Records from a data collection
::::::::::

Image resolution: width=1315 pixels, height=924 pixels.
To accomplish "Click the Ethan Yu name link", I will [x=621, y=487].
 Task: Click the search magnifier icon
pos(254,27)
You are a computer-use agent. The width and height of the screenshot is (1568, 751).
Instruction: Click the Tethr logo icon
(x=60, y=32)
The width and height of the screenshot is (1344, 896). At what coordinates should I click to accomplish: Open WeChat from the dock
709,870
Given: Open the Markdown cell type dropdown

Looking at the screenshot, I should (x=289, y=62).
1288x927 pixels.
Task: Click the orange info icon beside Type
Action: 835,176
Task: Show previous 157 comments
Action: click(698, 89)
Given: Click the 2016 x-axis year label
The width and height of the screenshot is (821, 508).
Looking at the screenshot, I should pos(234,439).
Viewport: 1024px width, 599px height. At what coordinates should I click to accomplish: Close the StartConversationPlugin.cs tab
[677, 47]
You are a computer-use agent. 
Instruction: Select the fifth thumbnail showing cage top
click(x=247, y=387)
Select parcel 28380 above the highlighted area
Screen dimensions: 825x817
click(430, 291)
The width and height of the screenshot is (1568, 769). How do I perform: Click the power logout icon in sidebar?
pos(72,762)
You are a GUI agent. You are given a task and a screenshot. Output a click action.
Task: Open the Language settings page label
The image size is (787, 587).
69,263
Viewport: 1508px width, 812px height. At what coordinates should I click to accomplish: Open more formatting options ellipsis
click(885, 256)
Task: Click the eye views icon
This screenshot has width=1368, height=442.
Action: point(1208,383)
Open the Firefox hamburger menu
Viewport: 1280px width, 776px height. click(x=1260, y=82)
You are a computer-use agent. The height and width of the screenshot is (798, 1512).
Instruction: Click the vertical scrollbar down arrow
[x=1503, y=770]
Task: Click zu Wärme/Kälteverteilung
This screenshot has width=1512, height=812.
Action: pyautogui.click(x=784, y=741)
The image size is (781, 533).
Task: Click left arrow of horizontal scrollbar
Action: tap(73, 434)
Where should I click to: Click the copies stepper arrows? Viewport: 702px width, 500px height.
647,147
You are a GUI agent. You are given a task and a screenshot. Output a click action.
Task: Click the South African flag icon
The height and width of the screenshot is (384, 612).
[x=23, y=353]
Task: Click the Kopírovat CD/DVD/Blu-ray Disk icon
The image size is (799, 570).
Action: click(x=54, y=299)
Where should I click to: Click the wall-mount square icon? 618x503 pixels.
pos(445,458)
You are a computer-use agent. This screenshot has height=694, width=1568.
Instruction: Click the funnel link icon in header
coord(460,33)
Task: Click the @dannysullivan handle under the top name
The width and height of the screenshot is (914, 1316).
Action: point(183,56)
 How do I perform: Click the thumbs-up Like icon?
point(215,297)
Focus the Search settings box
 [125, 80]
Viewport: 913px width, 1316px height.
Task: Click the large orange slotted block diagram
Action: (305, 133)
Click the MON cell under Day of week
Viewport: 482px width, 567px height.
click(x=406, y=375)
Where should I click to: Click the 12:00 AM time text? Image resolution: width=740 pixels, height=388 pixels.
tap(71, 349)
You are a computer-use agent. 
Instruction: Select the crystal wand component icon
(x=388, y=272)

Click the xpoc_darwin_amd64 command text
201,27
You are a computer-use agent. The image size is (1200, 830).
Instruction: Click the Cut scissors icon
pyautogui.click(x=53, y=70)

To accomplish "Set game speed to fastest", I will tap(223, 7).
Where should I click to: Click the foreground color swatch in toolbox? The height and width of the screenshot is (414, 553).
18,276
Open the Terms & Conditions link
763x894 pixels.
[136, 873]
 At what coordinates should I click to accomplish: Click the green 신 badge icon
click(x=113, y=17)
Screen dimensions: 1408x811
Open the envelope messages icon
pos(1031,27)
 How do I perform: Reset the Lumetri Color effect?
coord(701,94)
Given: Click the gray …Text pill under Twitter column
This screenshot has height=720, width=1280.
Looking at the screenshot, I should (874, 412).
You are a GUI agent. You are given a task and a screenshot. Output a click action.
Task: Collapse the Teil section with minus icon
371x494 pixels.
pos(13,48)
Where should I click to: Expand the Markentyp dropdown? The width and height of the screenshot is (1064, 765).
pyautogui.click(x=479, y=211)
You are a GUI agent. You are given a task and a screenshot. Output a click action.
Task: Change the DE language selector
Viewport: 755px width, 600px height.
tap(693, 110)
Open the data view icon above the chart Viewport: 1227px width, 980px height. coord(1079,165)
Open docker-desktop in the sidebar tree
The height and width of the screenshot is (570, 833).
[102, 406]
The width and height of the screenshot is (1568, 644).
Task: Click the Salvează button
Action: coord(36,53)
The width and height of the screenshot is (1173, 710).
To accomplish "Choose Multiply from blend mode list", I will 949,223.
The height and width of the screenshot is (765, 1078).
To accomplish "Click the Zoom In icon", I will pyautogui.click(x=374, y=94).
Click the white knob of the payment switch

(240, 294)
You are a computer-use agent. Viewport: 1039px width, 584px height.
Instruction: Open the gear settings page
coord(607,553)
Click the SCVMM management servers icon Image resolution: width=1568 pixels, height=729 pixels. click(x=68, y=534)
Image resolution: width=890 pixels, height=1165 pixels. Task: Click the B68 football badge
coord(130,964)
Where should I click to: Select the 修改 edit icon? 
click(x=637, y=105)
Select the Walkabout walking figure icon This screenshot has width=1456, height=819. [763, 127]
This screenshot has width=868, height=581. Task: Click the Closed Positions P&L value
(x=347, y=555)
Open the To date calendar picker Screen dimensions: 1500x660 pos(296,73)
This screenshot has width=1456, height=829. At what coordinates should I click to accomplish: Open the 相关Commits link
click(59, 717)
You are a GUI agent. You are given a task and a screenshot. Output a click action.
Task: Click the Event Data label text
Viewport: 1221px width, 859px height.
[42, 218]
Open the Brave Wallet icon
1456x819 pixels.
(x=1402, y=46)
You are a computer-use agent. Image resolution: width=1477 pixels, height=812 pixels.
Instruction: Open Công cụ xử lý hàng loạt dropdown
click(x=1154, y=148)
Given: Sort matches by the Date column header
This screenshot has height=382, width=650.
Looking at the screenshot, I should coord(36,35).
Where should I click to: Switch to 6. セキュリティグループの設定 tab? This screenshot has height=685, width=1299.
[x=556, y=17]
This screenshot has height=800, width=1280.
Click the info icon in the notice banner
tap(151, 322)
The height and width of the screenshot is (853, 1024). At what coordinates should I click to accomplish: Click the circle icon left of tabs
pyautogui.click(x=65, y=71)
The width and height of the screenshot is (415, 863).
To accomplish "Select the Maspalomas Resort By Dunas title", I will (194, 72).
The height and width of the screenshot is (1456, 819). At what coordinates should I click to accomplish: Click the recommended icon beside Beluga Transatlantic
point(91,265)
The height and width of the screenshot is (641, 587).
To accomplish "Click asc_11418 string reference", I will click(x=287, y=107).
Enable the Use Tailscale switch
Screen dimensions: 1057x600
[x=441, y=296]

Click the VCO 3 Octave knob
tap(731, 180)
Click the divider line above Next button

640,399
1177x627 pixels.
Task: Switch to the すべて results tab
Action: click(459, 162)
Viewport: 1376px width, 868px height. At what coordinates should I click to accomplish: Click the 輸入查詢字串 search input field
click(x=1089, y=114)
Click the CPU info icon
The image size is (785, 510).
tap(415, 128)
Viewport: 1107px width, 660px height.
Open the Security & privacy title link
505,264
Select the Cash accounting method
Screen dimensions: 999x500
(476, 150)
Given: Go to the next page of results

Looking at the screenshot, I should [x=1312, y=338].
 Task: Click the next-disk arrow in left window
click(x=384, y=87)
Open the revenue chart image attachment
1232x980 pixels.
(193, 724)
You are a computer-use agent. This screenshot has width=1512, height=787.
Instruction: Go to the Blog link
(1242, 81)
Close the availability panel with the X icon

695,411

::::::::::

Lay out the rows above as a JSON list of strings, with each line as its own string and blank lines omitted.

Correct answer -
[
  "Image resolution: width=1315 pixels, height=924 pixels.",
  "To accomplish \"Click the Ethan Yu name link\", I will [x=621, y=487].",
  " Task: Click the search magnifier icon",
  "pos(254,27)",
  "You are a computer-use agent. The width and height of the screenshot is (1568, 751).",
  "Instruction: Click the Tethr logo icon",
  "(x=60, y=32)",
  "The width and height of the screenshot is (1344, 896). At what coordinates should I click to accomplish: Open WeChat from the dock",
  "709,870",
  "Given: Open the Markdown cell type dropdown",
  "Looking at the screenshot, I should (x=289, y=62).",
  "1288x927 pixels.",
  "Task: Click the orange info icon beside Type",
  "Action: 835,176",
  "Task: Show previous 157 comments",
  "Action: click(698, 89)",
  "Given: Click the 2016 x-axis year label",
  "The width and height of the screenshot is (821, 508).",
  "Looking at the screenshot, I should pos(234,439).",
  "Viewport: 1024px width, 599px height. At what coordinates should I click to accomplish: Close the StartConversationPlugin.cs tab",
  "[677, 47]",
  "You are a computer-use agent. ",
  "Instruction: Select the fifth thumbnail showing cage top",
  "click(x=247, y=387)",
  "Select parcel 28380 above the highlighted area",
  "Screen dimensions: 825x817",
  "click(430, 291)",
  "The width and height of the screenshot is (1568, 769). How do I perform: Click the power logout icon in sidebar?",
  "pos(72,762)",
  "You are a GUI agent. You are given a task and a screenshot. Output a click action.",
  "Task: Open the Language settings page label",
  "The image size is (787, 587).",
  "69,263",
  "Viewport: 1508px width, 812px height. At what coordinates should I click to accomplish: Open more formatting options ellipsis",
  "click(885, 256)",
  "Task: Click the eye views icon",
  "This screenshot has width=1368, height=442.",
  "Action: point(1208,383)",
  "Open the Firefox hamburger menu",
  "Viewport: 1280px width, 776px height. click(x=1260, y=82)",
  "You are a computer-use agent. The height and width of the screenshot is (798, 1512).",
  "Instruction: Click the vertical scrollbar down arrow",
  "[x=1503, y=770]",
  "Task: Click zu Wärme/Kälteverteilung",
  "This screenshot has width=1512, height=812.",
  "Action: pyautogui.click(x=784, y=741)",
  "The image size is (781, 533).",
  "Task: Click left arrow of horizontal scrollbar",
  "Action: tap(73, 434)",
  "Where should I click to: Click the copies stepper arrows? Viewport: 702px width, 500px height.",
  "647,147",
  "You are a GUI agent. You are given a task and a screenshot. Output a click action.",
  "Task: Click the South African flag icon",
  "The height and width of the screenshot is (384, 612).",
  "[x=23, y=353]",
  "Task: Click the Kopírovat CD/DVD/Blu-ray Disk icon",
  "The image size is (799, 570).",
  "Action: click(x=54, y=299)",
  "Where should I click to: Click the wall-mount square icon? 618x503 pixels.",
  "pos(445,458)",
  "You are a computer-use agent. This screenshot has height=694, width=1568.",
  "Instruction: Click the funnel link icon in header",
  "coord(460,33)",
  "Task: Click the @dannysullivan handle under the top name",
  "The width and height of the screenshot is (914, 1316).",
  "Action: point(183,56)",
  " How do I perform: Click the thumbs-up Like icon?",
  "point(215,297)",
  "Focus the Search settings box",
  " [125, 80]",
  "Viewport: 913px width, 1316px height.",
  "Task: Click the large orange slotted block diagram",
  "Action: (305, 133)",
  "Click the MON cell under Day of week",
  "Viewport: 482px width, 567px height.",
  "click(x=406, y=375)",
  "Where should I click to: Click the 12:00 AM time text? Image resolution: width=740 pixels, height=388 pixels.",
  "tap(71, 349)",
  "You are a computer-use agent. ",
  "Instruction: Select the crystal wand component icon",
  "(x=388, y=272)",
  "Click the xpoc_darwin_amd64 command text",
  "201,27",
  "You are a computer-use agent. The image size is (1200, 830).",
  "Instruction: Click the Cut scissors icon",
  "pyautogui.click(x=53, y=70)",
  "To accomplish \"Set game speed to fastest\", I will tap(223, 7).",
  "Where should I click to: Click the foreground color swatch in toolbox? The height and width of the screenshot is (414, 553).",
  "18,276",
  "Open the Terms & Conditions link",
  "763x894 pixels.",
  "[136, 873]",
  " At what coordinates should I click to accomplish: Click the green 신 badge icon",
  "click(x=113, y=17)",
  "Screen dimensions: 1408x811",
  "Open the envelope messages icon",
  "pos(1031,27)",
  " How do I perform: Reset the Lumetri Color effect?",
  "coord(701,94)",
  "Given: Click the gray …Text pill under Twitter column",
  "This screenshot has height=720, width=1280.",
  "Looking at the screenshot, I should (874, 412).",
  "You are a GUI agent. You are given a task and a screenshot. Output a click action.",
  "Task: Collapse the Teil section with minus icon",
  "371x494 pixels.",
  "pos(13,48)",
  "Where should I click to: Expand the Markentyp dropdown? The width and height of the screenshot is (1064, 765).",
  "pyautogui.click(x=479, y=211)",
  "You are a GUI agent. You are given a task and a screenshot. Output a click action.",
  "Task: Change the DE language selector",
  "Viewport: 755px width, 600px height.",
  "tap(693, 110)",
  "Open the data view icon above the chart Viewport: 1227px width, 980px height. coord(1079,165)",
  "Open docker-desktop in the sidebar tree",
  "The height and width of the screenshot is (570, 833).",
  "[102, 406]",
  "The width and height of the screenshot is (1568, 644).",
  "Task: Click the Salvează button",
  "Action: coord(36,53)",
  "The width and height of the screenshot is (1173, 710).",
  "To accomplish \"Choose Multiply from blend mode list\", I will 949,223.",
  "The height and width of the screenshot is (765, 1078).",
  "To accomplish \"Click the Zoom In icon\", I will pyautogui.click(x=374, y=94).",
  "Click the white knob of the payment switch",
  "(240, 294)",
  "You are a computer-use agent. Viewport: 1039px width, 584px height.",
  "Instruction: Open the gear settings page",
  "coord(607,553)",
  "Click the SCVMM management servers icon Image resolution: width=1568 pixels, height=729 pixels. click(x=68, y=534)",
  "Image resolution: width=890 pixels, height=1165 pixels. Task: Click the B68 football badge",
  "coord(130,964)",
  "Where should I click to: Select the 修改 edit icon? ",
  "click(x=637, y=105)",
  "Select the Walkabout walking figure icon This screenshot has width=1456, height=819. [763, 127]",
  "This screenshot has width=868, height=581. Task: Click the Closed Positions P&L value",
  "(x=347, y=555)",
  "Open the To date calendar picker Screen dimensions: 1500x660 pos(296,73)",
  "This screenshot has width=1456, height=829. At what coordinates should I click to accomplish: Open the 相关Commits link",
  "click(59, 717)",
  "You are a GUI agent. You are given a task and a screenshot. Output a click action.",
  "Task: Click the Event Data label text",
  "Viewport: 1221px width, 859px height.",
  "[42, 218]",
  "Open the Brave Wallet icon",
  "1456x819 pixels.",
  "(x=1402, y=46)",
  "You are a computer-use agent. Image resolution: width=1477 pixels, height=812 pixels.",
  "Instruction: Open Công cụ xử lý hàng loạt dropdown",
  "click(x=1154, y=148)",
  "Given: Sort matches by the Date column header",
  "This screenshot has height=382, width=650.",
  "Looking at the screenshot, I should coord(36,35).",
  "Where should I click to: Switch to 6. セキュリティグループの設定 tab? This screenshot has height=685, width=1299.",
  "[x=556, y=17]",
  "This screenshot has height=800, width=1280.",
  "Click the info icon in the notice banner",
  "tap(151, 322)",
  "The height and width of the screenshot is (853, 1024). At what coordinates should I click to accomplish: Click the circle icon left of tabs",
  "pyautogui.click(x=65, y=71)",
  "The width and height of the screenshot is (415, 863).",
  "To accomplish \"Select the Maspalomas Resort By Dunas title\", I will (194, 72).",
  "The height and width of the screenshot is (1456, 819). At what coordinates should I click to accomplish: Click the recommended icon beside Beluga Transatlantic",
  "point(91,265)",
  "The height and width of the screenshot is (641, 587).",
  "To accomplish \"Click asc_11418 string reference\", I will click(x=287, y=107).",
  "Enable the Use Tailscale switch",
  "Screen dimensions: 1057x600",
  "[x=441, y=296]",
  "Click the VCO 3 Octave knob",
  "tap(731, 180)",
  "Click the divider line above Next button",
  "640,399",
  "1177x627 pixels.",
  "Task: Switch to the すべて results tab",
  "Action: click(459, 162)",
  "Viewport: 1376px width, 868px height. At what coordinates should I click to accomplish: Click the 輸入查詢字串 search input field",
  "click(x=1089, y=114)",
  "Click the CPU info icon",
  "The image size is (785, 510).",
  "tap(415, 128)",
  "Viewport: 1107px width, 660px height.",
  "Open the Security & privacy title link",
  "505,264",
  "Select the Cash accounting method",
  "Screen dimensions: 999x500",
  "(476, 150)",
  "Given: Go to the next page of results",
  "Looking at the screenshot, I should [x=1312, y=338].",
  " Task: Click the next-disk arrow in left window",
  "click(x=384, y=87)",
  "Open the revenue chart image attachment",
  "1232x980 pixels.",
  "(193, 724)",
  "You are a computer-use agent. This screenshot has width=1512, height=787.",
  "Instruction: Go to the Blog link",
  "(1242, 81)",
  "Close the availability panel with the X icon",
  "695,411"
]